TO DO: Your answer should be the lines of the data below that contain "will".

DATA EXTRACTS:
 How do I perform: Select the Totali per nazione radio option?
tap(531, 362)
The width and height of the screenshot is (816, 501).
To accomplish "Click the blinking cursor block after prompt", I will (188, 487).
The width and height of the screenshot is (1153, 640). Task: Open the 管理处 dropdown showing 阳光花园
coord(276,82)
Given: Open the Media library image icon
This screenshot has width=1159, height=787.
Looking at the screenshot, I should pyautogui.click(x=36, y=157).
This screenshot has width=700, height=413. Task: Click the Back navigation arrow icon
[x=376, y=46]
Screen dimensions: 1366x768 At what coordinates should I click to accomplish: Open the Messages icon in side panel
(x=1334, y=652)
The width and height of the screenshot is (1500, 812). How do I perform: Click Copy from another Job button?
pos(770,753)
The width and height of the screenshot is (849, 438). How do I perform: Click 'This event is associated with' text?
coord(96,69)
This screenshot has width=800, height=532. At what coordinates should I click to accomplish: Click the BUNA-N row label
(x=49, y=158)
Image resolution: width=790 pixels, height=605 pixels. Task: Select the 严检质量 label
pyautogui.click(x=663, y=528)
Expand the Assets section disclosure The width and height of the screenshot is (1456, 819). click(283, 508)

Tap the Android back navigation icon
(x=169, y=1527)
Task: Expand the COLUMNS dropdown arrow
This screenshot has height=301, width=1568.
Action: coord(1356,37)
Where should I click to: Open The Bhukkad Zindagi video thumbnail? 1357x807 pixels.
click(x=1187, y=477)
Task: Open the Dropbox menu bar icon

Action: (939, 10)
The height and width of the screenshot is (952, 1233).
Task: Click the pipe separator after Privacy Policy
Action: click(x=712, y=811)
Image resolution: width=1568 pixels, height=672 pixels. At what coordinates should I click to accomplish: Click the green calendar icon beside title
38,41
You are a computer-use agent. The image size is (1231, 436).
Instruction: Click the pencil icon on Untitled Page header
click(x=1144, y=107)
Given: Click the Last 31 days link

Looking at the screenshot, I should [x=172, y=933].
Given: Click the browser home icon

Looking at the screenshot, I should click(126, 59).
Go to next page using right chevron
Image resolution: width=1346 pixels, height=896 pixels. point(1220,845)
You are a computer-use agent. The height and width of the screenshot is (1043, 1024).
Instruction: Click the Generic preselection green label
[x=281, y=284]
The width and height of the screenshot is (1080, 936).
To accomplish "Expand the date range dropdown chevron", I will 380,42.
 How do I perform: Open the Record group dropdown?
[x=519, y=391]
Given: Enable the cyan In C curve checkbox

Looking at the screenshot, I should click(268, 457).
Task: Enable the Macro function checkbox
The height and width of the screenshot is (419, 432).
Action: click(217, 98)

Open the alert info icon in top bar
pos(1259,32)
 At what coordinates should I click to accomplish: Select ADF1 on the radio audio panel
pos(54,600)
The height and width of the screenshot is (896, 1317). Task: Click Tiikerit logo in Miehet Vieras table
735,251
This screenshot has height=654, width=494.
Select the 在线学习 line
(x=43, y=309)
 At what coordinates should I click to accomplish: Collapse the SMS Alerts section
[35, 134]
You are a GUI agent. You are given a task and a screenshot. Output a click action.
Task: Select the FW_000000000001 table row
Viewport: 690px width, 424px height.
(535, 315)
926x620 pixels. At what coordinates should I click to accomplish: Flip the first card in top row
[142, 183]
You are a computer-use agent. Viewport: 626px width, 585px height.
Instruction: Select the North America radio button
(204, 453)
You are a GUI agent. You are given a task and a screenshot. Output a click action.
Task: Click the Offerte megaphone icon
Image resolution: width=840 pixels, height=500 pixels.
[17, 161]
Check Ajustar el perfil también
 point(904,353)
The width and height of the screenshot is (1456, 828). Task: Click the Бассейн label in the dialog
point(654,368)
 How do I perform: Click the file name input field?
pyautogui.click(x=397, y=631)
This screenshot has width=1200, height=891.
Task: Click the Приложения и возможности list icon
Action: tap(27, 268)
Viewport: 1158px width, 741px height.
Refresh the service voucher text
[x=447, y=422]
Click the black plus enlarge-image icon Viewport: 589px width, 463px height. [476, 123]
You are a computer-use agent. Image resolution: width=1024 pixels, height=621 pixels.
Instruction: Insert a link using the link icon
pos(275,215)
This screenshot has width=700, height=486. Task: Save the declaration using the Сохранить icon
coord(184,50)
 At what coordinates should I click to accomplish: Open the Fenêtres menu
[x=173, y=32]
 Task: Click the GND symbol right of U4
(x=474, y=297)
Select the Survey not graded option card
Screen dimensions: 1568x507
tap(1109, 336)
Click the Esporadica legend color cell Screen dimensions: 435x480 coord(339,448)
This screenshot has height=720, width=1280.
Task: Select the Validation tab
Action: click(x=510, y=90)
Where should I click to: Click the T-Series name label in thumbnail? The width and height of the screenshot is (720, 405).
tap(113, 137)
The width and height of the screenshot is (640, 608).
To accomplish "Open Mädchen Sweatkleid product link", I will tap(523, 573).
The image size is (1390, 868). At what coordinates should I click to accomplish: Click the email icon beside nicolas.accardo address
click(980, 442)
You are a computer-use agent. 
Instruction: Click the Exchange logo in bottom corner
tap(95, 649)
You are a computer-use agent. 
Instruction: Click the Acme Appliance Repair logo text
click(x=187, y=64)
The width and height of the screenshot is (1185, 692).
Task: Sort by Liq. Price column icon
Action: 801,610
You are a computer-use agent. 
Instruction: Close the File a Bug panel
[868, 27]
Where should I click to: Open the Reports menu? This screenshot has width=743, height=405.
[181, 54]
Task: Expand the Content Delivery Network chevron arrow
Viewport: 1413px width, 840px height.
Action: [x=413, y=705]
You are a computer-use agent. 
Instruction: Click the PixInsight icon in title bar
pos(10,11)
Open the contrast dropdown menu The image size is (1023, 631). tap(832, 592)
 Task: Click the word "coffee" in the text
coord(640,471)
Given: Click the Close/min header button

RESPONSE TO THE TASK:
To accomplish "Click the blinking cursor block after prompt", I will (188, 487).
To accomplish "Expand the date range dropdown chevron", I will 380,42.
To accomplish "Open Mädchen Sweatkleid product link", I will tap(523, 573).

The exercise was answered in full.